[PROVIDED MATERIAL Boundary: Start]
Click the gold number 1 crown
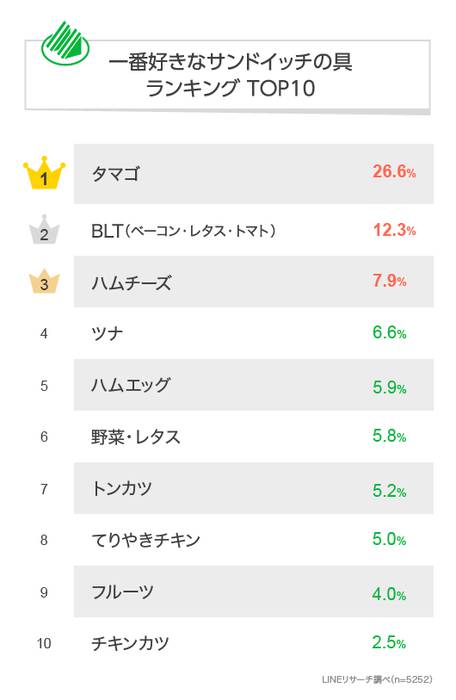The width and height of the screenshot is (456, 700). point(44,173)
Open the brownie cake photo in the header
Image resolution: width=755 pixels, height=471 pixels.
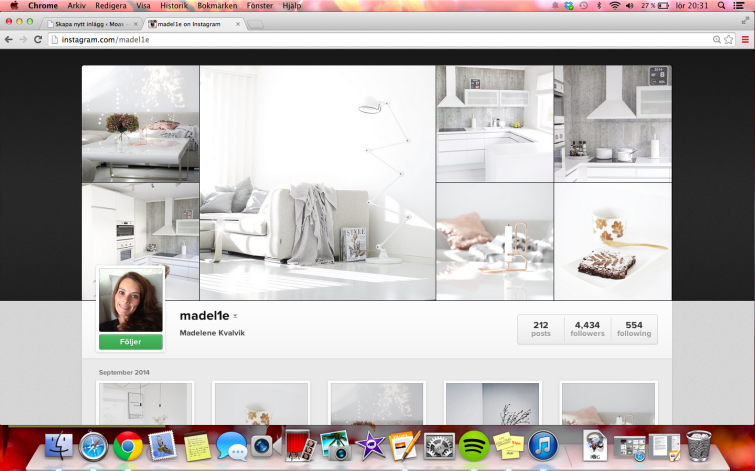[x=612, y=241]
[PROVIDED MATERIAL Boundary: End]
## PROBLEM STATEMENT
Transcribe, please, the lines from the one holding "Image resolution: width=755" to the final line of the material, both included, exactly and with no extra lines, and skip the pictures.

## TASK SOLUTION
Image resolution: width=755 pixels, height=471 pixels.
[x=612, y=241]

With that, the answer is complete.